“The story of a young Viking boy who wishes to prove himself a worthy warrior at the time of the Norman invasion.” (from Goodreads)
I can’t quite put a finger on what makes this book so timeless for me. Is it the idea of a last stronghold in the hearts of men? A hero who is brave in more ways than the battle kind? A young woman who loves him with the fierce love of deep loyalty? Or the sprinkling throughout of music to express loneliness and stir hearts?
Something. Bjorn and Frytha, Aikin the Beloved and Garm, Gille and Ari Knudson, and the mazelin have shaped me and my ideals and my writing much. I didn’t realize how much until this re-read.
There were so many key pieces of the story I had forgotten. A quote here, a line there. Even the onomatopeia-ic beauty of the word “holmganging”. This time it was not just an adventure, but I saw more clearly the struggle and the growth of Bjorn. I caught the lines I had missed at Bjornsthwaite and again at the end. I remembered what finally happened with Erland.

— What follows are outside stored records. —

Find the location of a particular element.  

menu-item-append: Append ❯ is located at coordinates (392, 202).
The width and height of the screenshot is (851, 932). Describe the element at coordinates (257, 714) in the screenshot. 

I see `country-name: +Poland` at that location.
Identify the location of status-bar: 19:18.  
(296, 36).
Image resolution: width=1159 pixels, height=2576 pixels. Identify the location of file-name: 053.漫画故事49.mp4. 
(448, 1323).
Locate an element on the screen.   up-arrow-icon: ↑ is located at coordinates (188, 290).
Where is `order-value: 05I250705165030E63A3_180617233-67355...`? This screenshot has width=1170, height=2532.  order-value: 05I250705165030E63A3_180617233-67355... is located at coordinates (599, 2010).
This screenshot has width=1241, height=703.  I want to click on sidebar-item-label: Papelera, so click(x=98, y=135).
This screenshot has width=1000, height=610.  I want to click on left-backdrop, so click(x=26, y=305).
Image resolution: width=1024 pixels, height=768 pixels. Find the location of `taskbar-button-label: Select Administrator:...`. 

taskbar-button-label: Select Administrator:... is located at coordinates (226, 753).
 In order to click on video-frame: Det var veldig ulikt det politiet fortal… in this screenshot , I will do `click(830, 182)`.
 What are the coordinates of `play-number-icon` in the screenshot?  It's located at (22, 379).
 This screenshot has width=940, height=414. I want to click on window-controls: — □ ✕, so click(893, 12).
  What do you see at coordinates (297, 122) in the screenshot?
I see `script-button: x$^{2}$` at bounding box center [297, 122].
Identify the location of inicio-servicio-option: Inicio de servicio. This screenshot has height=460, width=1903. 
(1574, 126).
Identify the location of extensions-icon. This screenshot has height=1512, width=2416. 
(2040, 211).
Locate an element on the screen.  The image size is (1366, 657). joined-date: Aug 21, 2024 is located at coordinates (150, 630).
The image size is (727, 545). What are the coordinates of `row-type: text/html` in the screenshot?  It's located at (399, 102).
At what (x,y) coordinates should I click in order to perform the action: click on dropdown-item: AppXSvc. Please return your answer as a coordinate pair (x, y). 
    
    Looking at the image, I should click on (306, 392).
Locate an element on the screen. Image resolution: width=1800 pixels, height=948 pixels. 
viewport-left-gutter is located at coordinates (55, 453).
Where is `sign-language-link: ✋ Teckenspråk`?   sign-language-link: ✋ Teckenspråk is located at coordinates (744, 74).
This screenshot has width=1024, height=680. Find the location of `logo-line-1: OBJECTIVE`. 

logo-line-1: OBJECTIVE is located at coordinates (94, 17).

I love books that I can read more than once and enjoy just as much. There was a double-edged beauty of looking back on the ten years since I first read it and seeing how the book shaped me while discovering the story all over again.
My older self understood the negatives of the story more clearly as well. The feminism, sadly accurate to their pragmatic and desperate culture. The meshing of the “old gods” and a watered down version of Christianity. The justifiable but sorry idea of revenge.
I have an old copy of this book. The dust jacket is gone, showing the lovely gray-blue cover with three swords and shields. Inside, there is an old library checkout card. A “Michelle B” was the last to check it out in 1975. Such an old story, but a good one.
8 thoughts on “Book Review: The Shield Ring”
It’s cool to see the increase of maturity when one revisits a book, isn’t it? God is faithful in maturating us though we might not perceive it in the day-to-day.
Yes, indeed! It’s hard to see in the moment, but looking back it’s a blessing to see the journey He has brought us on.
Rosemary Sutcliff writes the BEST stories.